*Text segment*
-=-=-=-=-

# Russian Jeopardy! QA System Evaluation

To evaluate the answer of your Russian Jeopardy! QA system, we suggest the following steps:
1. Use the extended dataset, that contains QuestionNumber, i.e. position of the question to which the answer is given in the Topic. That will be the rank.
2. Normalize the predicted and ground-truth answers, for example with SpaCy.
3. Calculate one of the metrics: cosine similarity, Damerau-Levenstein edit distance, Jaccard distance, METEOR.
4.  Measure if the coefficient calcualted with the metric is above the minimum for cosine similarity and METEOR or below it for Damerau-Levenstein edit distance, and evaluate the answer as correct or incorrect. We suggest that for METEOR the minimum is 0.227743.
5. For any answer given by your system, add the rank of the question to the score in case of a correct answer, and subtract the rank, otherwise. If the system has the option of abstaining from the answer, the score remains the same.

In [None]:
!pip install spacy==3.2

In [None]:
import spacy
!python -m spacy download ru_core_news_lg
nlp = spacy.load("ru_core_news_lg")

In [None]:
!pip3 install -U nltk

In [None]:
import nltk
nltk.download('wordnet')
nltk.download('punkt')
nltk.download('omw-1.4')
from nltk.metrics import *
from nltk.translate import meteor_score
from nltk import word_tokenize

In [3]:
import pandas as pd

In [4]:
from google.colab import drive
drive.mount('/content/gdrive')

-=-=-=-=-

*Supplied material*
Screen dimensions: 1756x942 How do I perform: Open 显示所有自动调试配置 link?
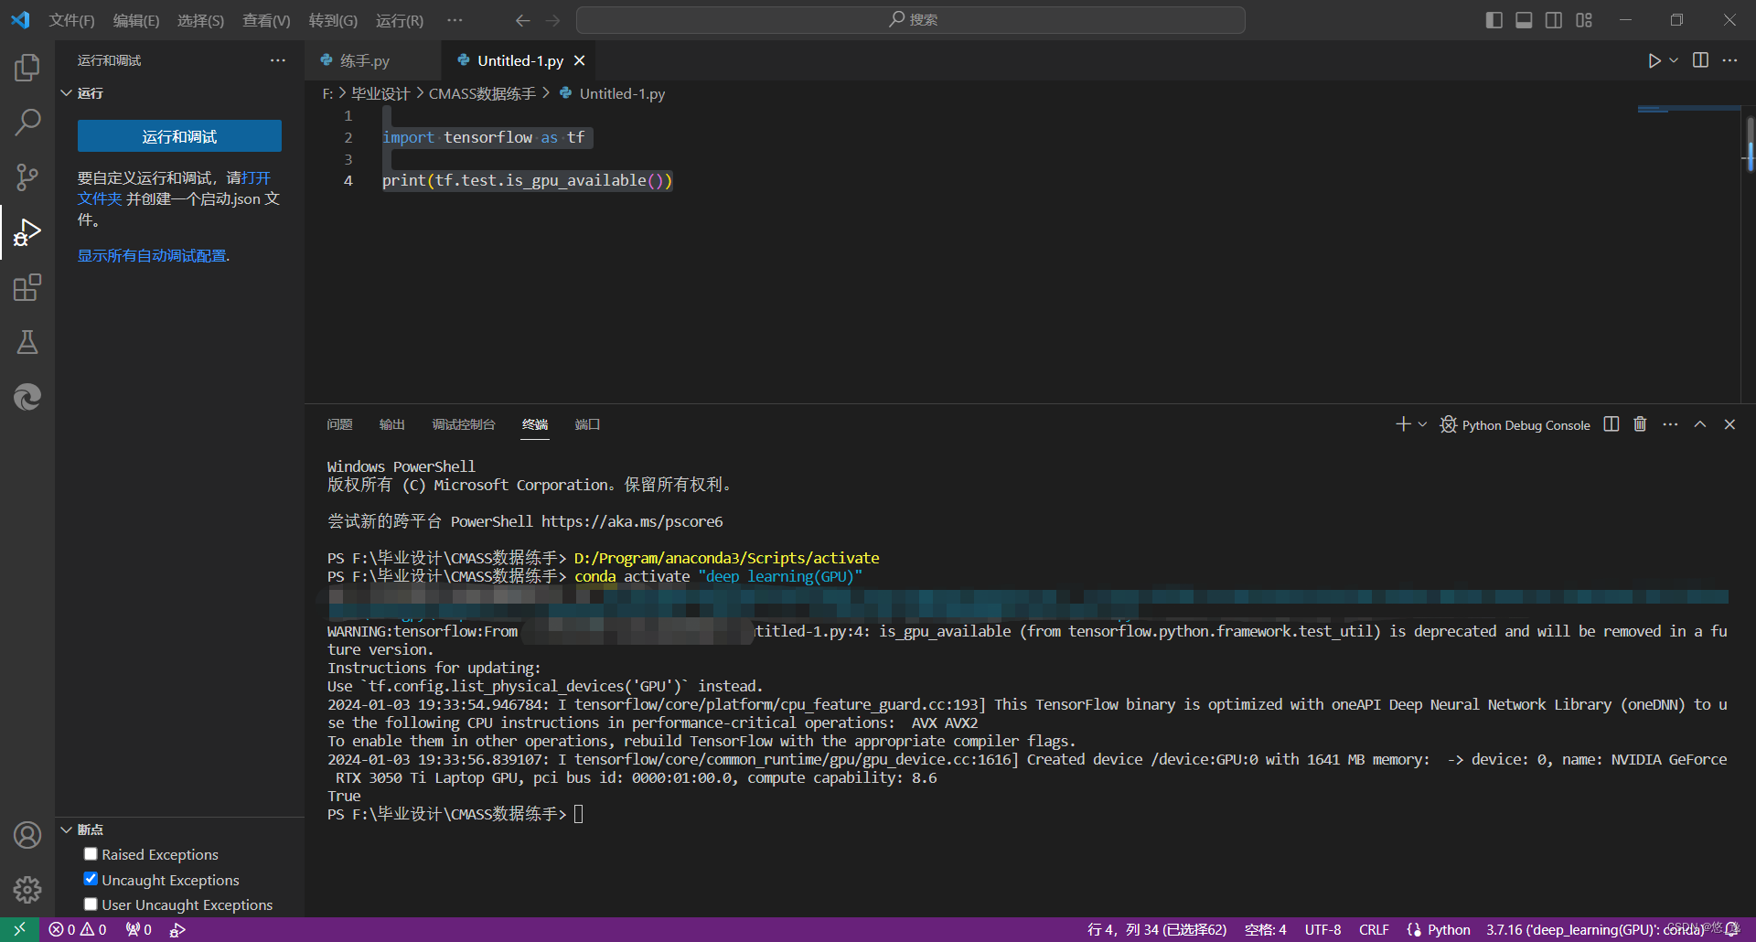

-=-=-=-=-

*Directions for this task*
Continue the Russian Jeopardy! QA evaluation notebook from the point where it stops.

*Reply to the task*
Mounted at /content/gdrive


In [5]:
QA_file_path = 'YOUR PATH TO FILE Russian_QA_Jeopardy_dataset_extended.csv'
QA_dataframe = pd.read_csv(QA_file_path, sep='\t')
deeppavlov_100_answers_file = 'YOUR PATH TO FILE deeppavlov_0_99_answers.csv'
deeppavlov_dataframe = pd.read_csv(deeppavlov_100_answers_file, header=None)

In [16]:
SCORE=0

In [None]:
for i in range(100):
  predicted_answer=deeppavlov_dataframe.loc[i, 1]
  ground_truth=QA_dataframe.loc[i, 'Answer']
  rank=int(QA_dataframe.loc[i, 'QuestionNumber'])
  predicted_nlp,ground_nlp=nlp(predicted_answer), nlp(ground_truth)
  clean_predicted, clean_ground_truth=[n.lemma_ for n in predicted_nlp if not n.is_punct], [n.lemma_ for n in ground_nlp if not n.is_punct]
  meteor_coef=meteor_score.meteor_score([clean_predicted], clean_ground_truth)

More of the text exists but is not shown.